### 文書本文
# # #
エルサレムからのHOT NEWS
−イスラエル・パレスチナの紛争の解決を願って−

この記事はイスラエルより発信されている「NONVIOLENCE (非暴力)」のホームページより、製作者 ラエド・アブサリア神父様の許可を得て「聖地のこどもを支える会」で翻訳したものです。


オリーブ・ブランチ NO.184

ベツレヘムは生き続ける
                            ジョージ・ガッタス

 あれからもう1ヵ月近くになります。11月22日、イスラエルはベツレヘムを軍事封鎖地域として宣言しました。外出禁止令が14万人以上の住民に対して、現在に至るまではっきりしない理由で施行され続けています。28日間にわたり、ここでの生活は、人影の絶えたベツレヘムの通りを我が物顔に徘徊するイスラエル軍のジープの拡声器からの放送によって、動かされたり止められたりしています。ベツレヘムの人々は、外出禁止令の解除よりも、実施を頻繁に知らされています。実際、外出禁止令の解除はめったに発表されることはありません。

 28日が経ち、クリスマスの間、イスラエルが外出禁止令を解除するだろうかといまだに私たちは議論しています。ここはベツレヘムなんだよと言って自分たちを慰めています。いたるところでクリスマスの祝祭が行われる中、ベツレヘムに外出禁止令を実施しているのは体裁が悪いとイスラエル人は思うだろうと言うのです。教皇が介入し、教会の指導者たちが苦情を言うでしょうから。外出禁止令が22日と23日、24日に解除されることを祈っています。イスラエル軍がクリスマスの間撤退し、外出禁止令を解除し、正教のクリスマスの後まで戻ってこないことを夢見ています。イスラエルは、私たちの大統領の参加は許さないと断言しました。思考や議論などの、検討レベルでの私たちの関与は驚くほど活発です。しかし実際は、自分たちの生活に関することは睡眠以外には何も決められないのです。睡眠だけと言うのは、私たちは時として基本的な食料や飲み水をも手に入れることが許されないからです。そしてそれさえも贅沢となってきました。

 今朝6時にジープがまた戻ってきました。ベツレヘムの人々への外出禁止令は続きます。外出禁止令は別途通知があるまで継続すると言いました。イスラエル軍の兵士は、拡声器を通した声だけではまだ足りないとでも言うかのようにサイレンを鳴らしていました。ベツレヘムの人々に対して、外出禁止令の継続が無遠慮に告げられます。
# # #
### データ部分
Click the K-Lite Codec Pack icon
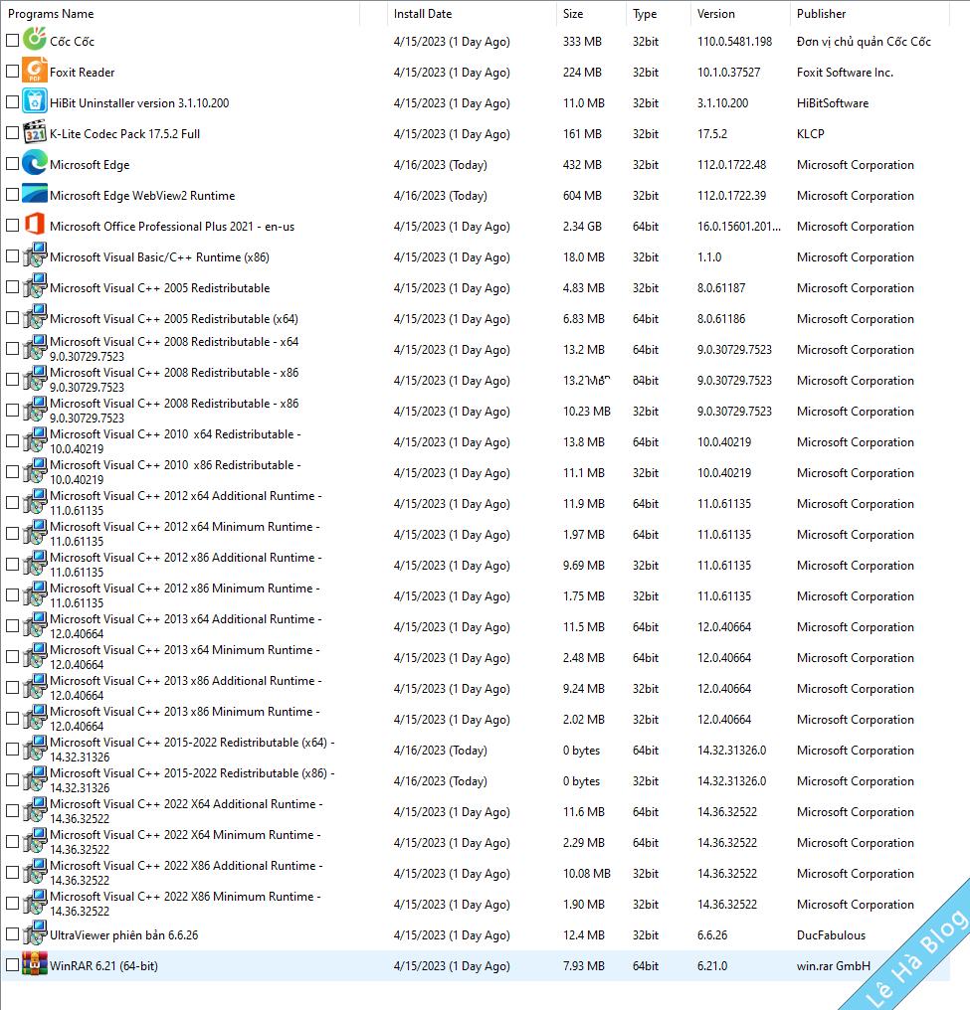970x1010 pixels. [x=33, y=133]
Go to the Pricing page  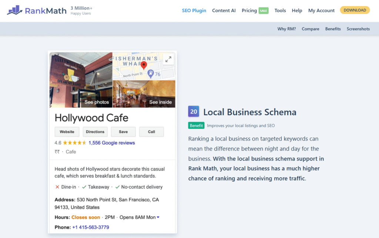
# # #
### 短い課題 A
ベツレヘムに関する文章のうち、「あれからもう1ヵ月近くになり」から「さえも贅沢となってきました。」までを一字一句たがえずに書き写しなさい。
### 短い課題 B
ベツレヘムに関する文章の最後の一文に続けて、その先を書き進めなさい。

### 結果 A
あれからもう1ヵ月近くになります。11月22日、イスラエルはベツレヘムを軍事封鎖地域として宣言しました。外出禁止令が14万人以上の住民に対して、現在に至るまではっきりしない理由で施行され続けています。28日間にわたり、ここでの生活は、人影の絶えたベツレヘムの通りを我が物顔に徘徊するイスラエル軍のジープの拡声器からの放送によって、動かされたり止められたりしています。ベツレヘムの人々は、外出禁止令の解除よりも、実施を頻繁に知らされています。実際、外出禁止令の解除はめったに発表されることはありません。

 28日が経ち、クリスマスの間、イスラエルが外出禁止令を解除するだろうかといまだに私たちは議論しています。ここはベツレヘムなんだよと言って自分たちを慰めています。いたるところでクリスマスの祝祭が行われる中、ベツレヘムに外出禁止令を実施しているのは体裁が悪いとイスラエル人は思うだろうと言うのです。教皇が介入し、教会の指導者たちが苦情を言うでしょうから。外出禁止令が22日と23日、24日に解除されることを祈っています。イスラエル軍がクリスマスの間撤退し、外出禁止令を解除し、正教のクリスマスの後まで戻ってこないことを夢見ています。イスラエルは、私たちの大統領の参加は許さないと断言しました。思考や議論などの、検討レベルでの私たちの関与は驚くほど活発です。しかし実際は、自分たちの生活に関することは睡眠以外には何も決められないのです。睡眠だけと言うのは、私たちは時として基本的な食料や飲み水をも手に入れることが許されないからです。そしてそれさえも贅沢となってきました。

### 結果 B
 1ヶ月前は、1日24時間、週7日働いていました。多すぎるほどの新しいアイデアやプログラムがありました。教育機構を改善するプロジェクトや、村に道路を開通させるプロジェクト、それにコミュニティーに対して教育を行い失業者に仕事を与えるプロジェクトなどです。23のプロジェクトを選び、その他に17のプロジェクトを計画していました。クリスマスが終わったらすぐに、1月にはベツレヘムで住宅プロジェクトを開始し、ジフナとエイン・アリク、アボウド、タイベさらにラマラでは学校の再生を行い、ベイト・サフールとベイト・ジャラではコミュニティーセンターに取り組み、ベツレヘム地域で工芸プログラムを行う予定でした。すばらしい1年になるはずでした。

 11月22日の1週間前は、まともな人間らしい活動をすることができました。それは私たちの当然の権利です。その頃は充実した1日を過ごすことができました。翌日の予定をたてることもできました。そして明るい未来を夢見て、学校やベツレヘムのコミュニティーについて考え、進歩や成功に心を躍らせ、仕事をしながらの昼食を取り、友人を食事に招き、子供と遊び、大切な人との愛を育み、買い物をし、祈り、クリスマスに備えミサに与ることができました。11月22日の1週間前、ベツレヘムは生きていました。

 クリスマスまで1週間になった今、外出禁止令のために、家やコンクリートの壁の内側に閉じ込められています。願望や夢、前向きな考えが持てるのは、毎週4時間だけに限られています。人々はあらゆる方面に散って、商店に殺到し、そして人ごみから抜け出して来て買い物を済ませようとします。買い物のリストと場所はいくつかに分けて分担します。携帯電話の電源は入れっぱなしにしておきます。ミルクがどこか別の所で売り出されるかもしれないし、それにパン屋は客でごった返しているかもしれないし、行列が長すぎるかもしれないし、イスラエル軍のジープが戻ってくるかもしれないからです。

 ベツレヘムは、拡声器を通した18歳の少年の声によって生きそして死にます。死ぬと表現したのは、住民が通りを自由に使えない都市は事実上死んでいるからです。

クリスマスの1週間前に子供たちの髪を切ってもらおうと、1ヶ月前にナヒダが言っていました。ナディームとカミールも承知していました。外出禁止令の解除は今まで3度ありましたが、いまだに髪を切ってもらうことができません。2人ともまだかわいいのですが、近頃は伸びた髪が目と耳にかかってきました。ナディームは、たぶんお菓子の食べ過ぎで歯の具合が悪いのですが、当分歯医者にも行けそうにありません。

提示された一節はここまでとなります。